Internet mail, the sort provided by Internet service providers (ISPs), generally doesn't work with phones, but can be picked up with wireless Palm-type handhelds. For $39.95 per month, OmniSky Corp.'s ( OMNY) wireless access service allows you to reach its own e-mail or any standard ISP e-mail. All you have to do is set up a wireless e-mail program with your user name and password and the address of the server computer where your mail is received and stored. Accessing America Online ( AOL) mail requires an extra step: You must download a special program from the AOL site to your Palm or PocketPC device.

It's more difficult to gain wireless access to corporate e-mail, which is usually tucked away behind a fire wall and can be reached only from computers attached to, or dialed into, the company's private network. So you must take extra steps to have important mail forwarded to an outside wireless account.

No matter what type of e-mail you're using, be careful when arranging to forward it. All of your messages may appear in your inbox as though they have come from you, not the actual sender. And if you just hit ''reply,'' you'll send the message back to yourself. When you send a message from a handheld, it can carry a return address that the recipient won't easily recognize--and he or she might not know how to reply. And when you get back to your regular mail, all the messages will be waiting for you as though they had never been read. Moreover, many mail systems offer little or no control over what gets forwarded.

The most convenient solution I've found is Research in Motion Ltd.'s ( RIMM) BlackBerry pager. The key to BlackBerry is software that works with Microsoft's Exchange e-mail program. The BlackBerry setup directs messages, selected according to my rules, to handheld devices. I can see whom messages come from, and I won't accidentally send a response to my own corporate account. The service costs $39.99 per month.

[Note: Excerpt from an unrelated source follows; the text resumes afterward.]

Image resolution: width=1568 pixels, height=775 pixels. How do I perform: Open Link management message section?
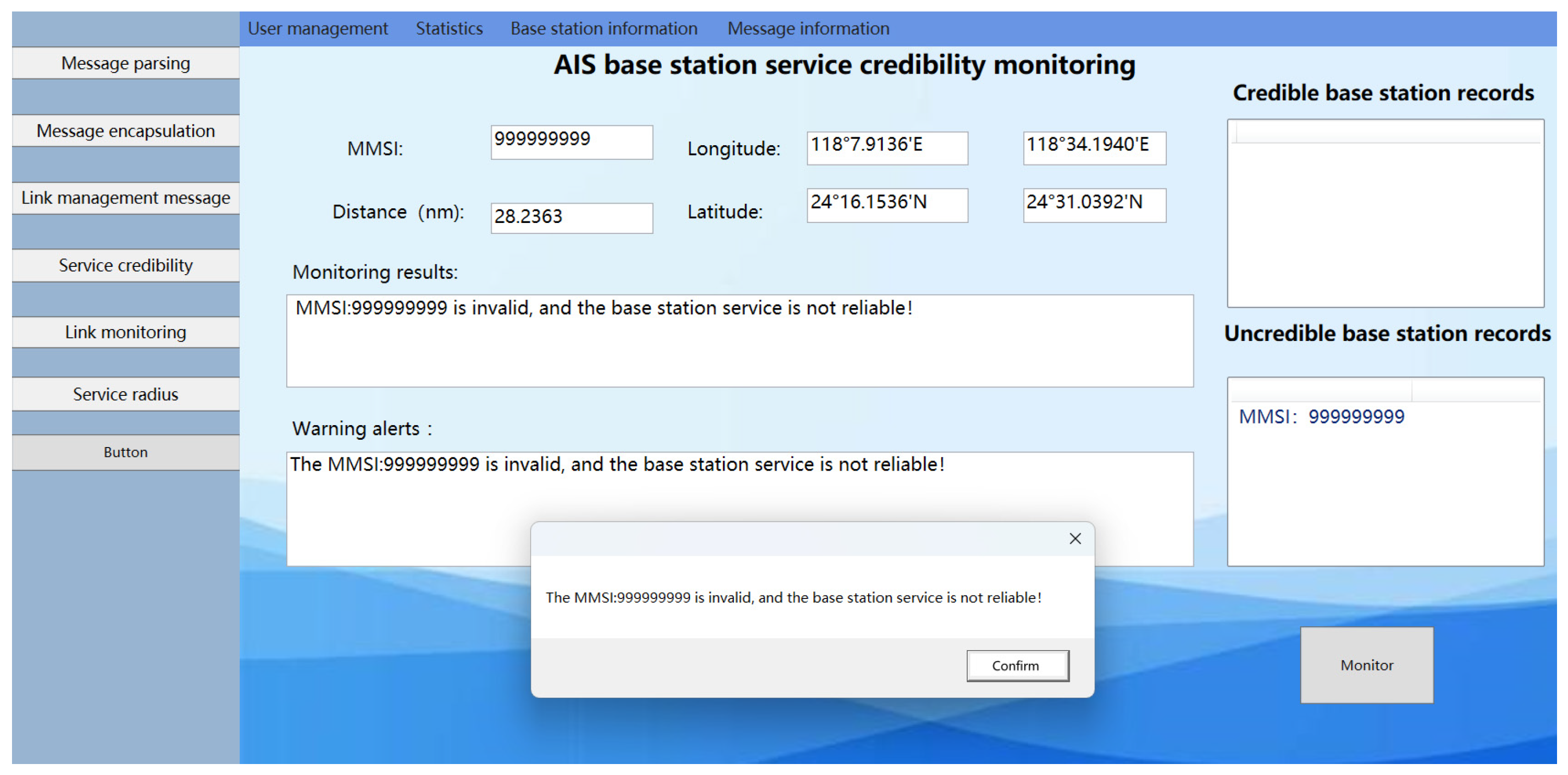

A handful of new services are designed to help corporations give employees wireless access to e-mail. One example: Wireless Knowledge, a joint venture between Microsoft and Qualcomm Inc. ( QCOM), provides secure transfer of e-mail between corporate systems and wireless devices. There's software in the works that will make a similar service available on OmniSky-equipped Palm and PocketPC handhelds.

Within a couple of years, it will be a no-brainer to use wireless devices to get info and e-mail from the Web. And today, even with all the glitches, wireless e-mail is a lot better than no mail at all.